Curtains

I heard some very dark news last night: a woman we know, the closest friend of a couple who are among our own closest friends, has been diagnosed with advanced pancreatic cancer. She is one of the nicest and most intelligent people I know, and has already been though hell: her husband died in a freak accident a few years ago. Now she is under what is almost certainly a death sentence.

There is a secondary awfulness to news like this — it embarrasses me even to acknowledge it, but it is real and nearly universal: it is the sudden shift in how we feel in the presence of the mortally ill. How do we speak? How do we comport ourselves in the presence of someone with whom until recently we shared, as equals, all the normal trivialities of life, but who now lives in a mode that is utterly different, darkened with horror, and from which there is no escape?
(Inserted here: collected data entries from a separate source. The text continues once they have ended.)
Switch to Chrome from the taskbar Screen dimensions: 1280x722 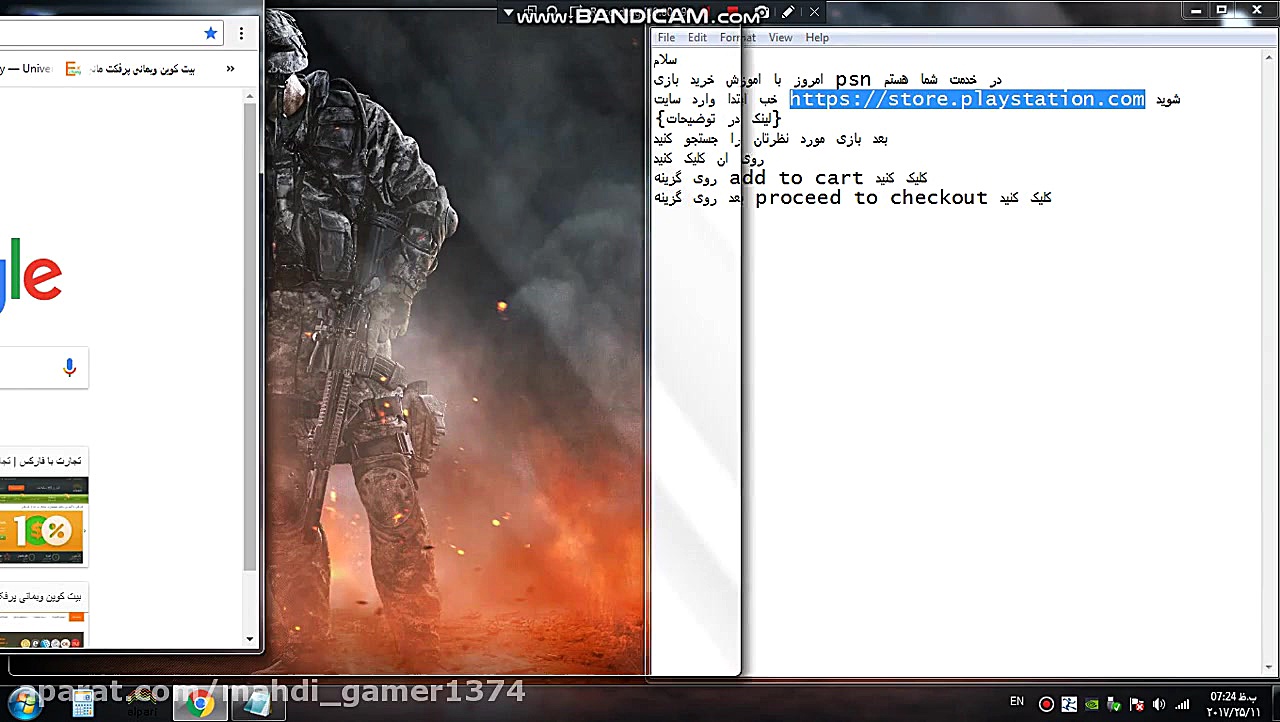point(200,704)
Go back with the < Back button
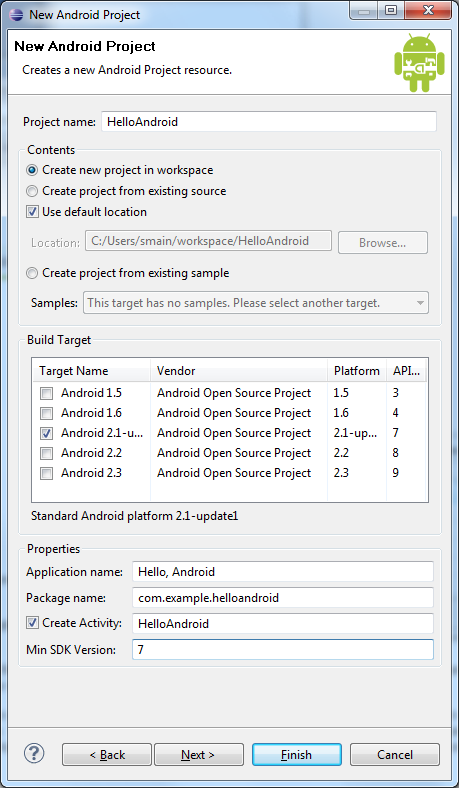 click(107, 755)
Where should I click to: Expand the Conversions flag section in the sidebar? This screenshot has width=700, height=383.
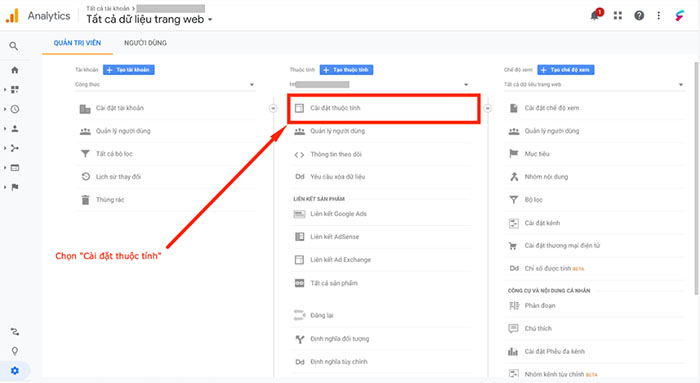pos(15,187)
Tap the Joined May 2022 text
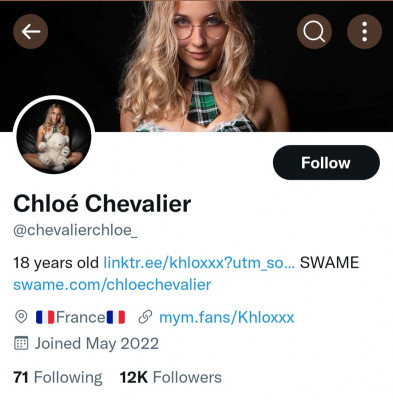The width and height of the screenshot is (393, 400). click(x=97, y=344)
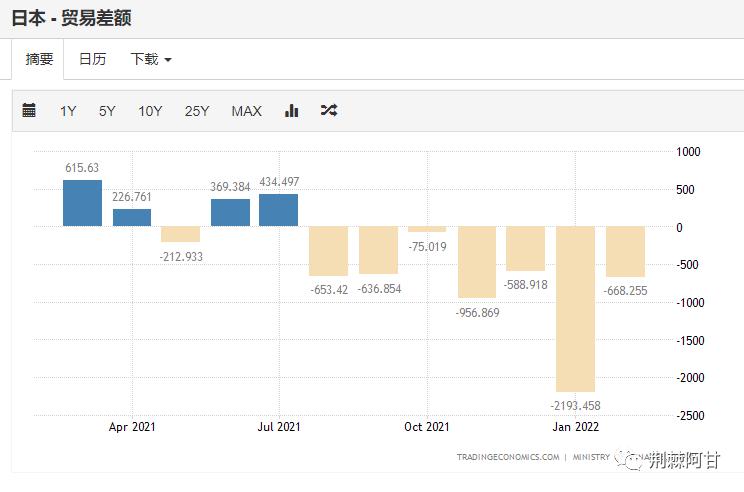Click the -956.869 negative bar
744x492 pixels.
476,262
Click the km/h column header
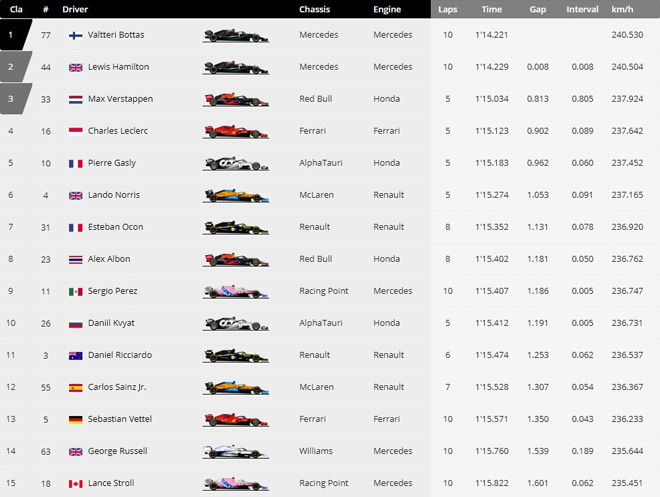The image size is (660, 497). pos(621,9)
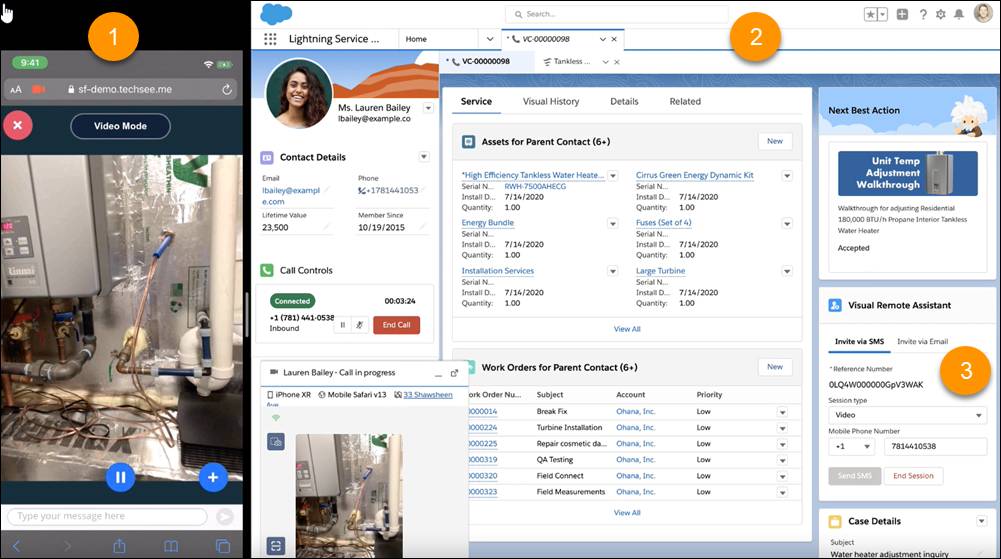Open the setup gear icon
Screen dimensions: 1001x559
point(940,14)
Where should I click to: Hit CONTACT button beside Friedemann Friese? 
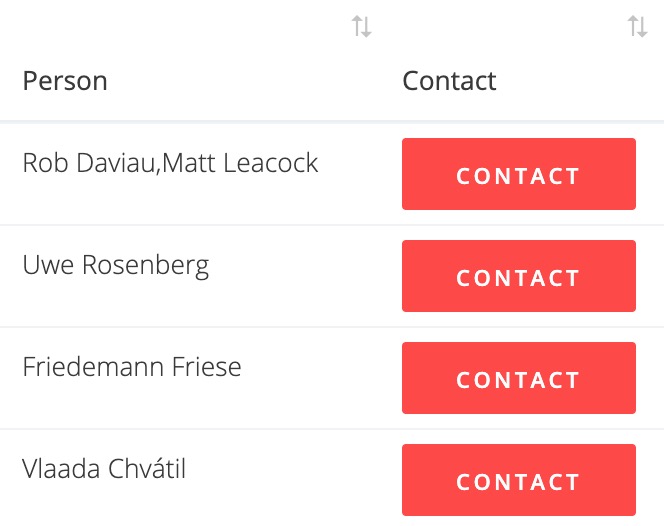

Hotel rooms generally have thick dark curtains, because what streams through an uncovered window can disturb a sleeper’s rest. The dying who walk among us are open windows to the Void — and they disturb our sleep as well.

One Comment

  1. Whitewall says

    My wife and I went through this very thing in 2013 with ‘Joyce and Charlie’. He had multiple organ failure with stage four cancer. They were good friends of ours and my wife and Joyce entered first grade in 1952 together and graduated H-S together. Charlie had many bad days and knew he had little time. Joyce knew that by early 2014 she would be a widow. She was.

    We tried as much as possible to treat Charlie and Joyce the same way- as friends-all of us knowing the circs. When Charlie had an okay day we would get together when possible. Charlie appreciated hearing about our lives just like always. It was necessary for him.

    Also and this varies with people, Joyce and Charlie were people of faith, him especially. I sensed that must be a help in a terminal circumstance.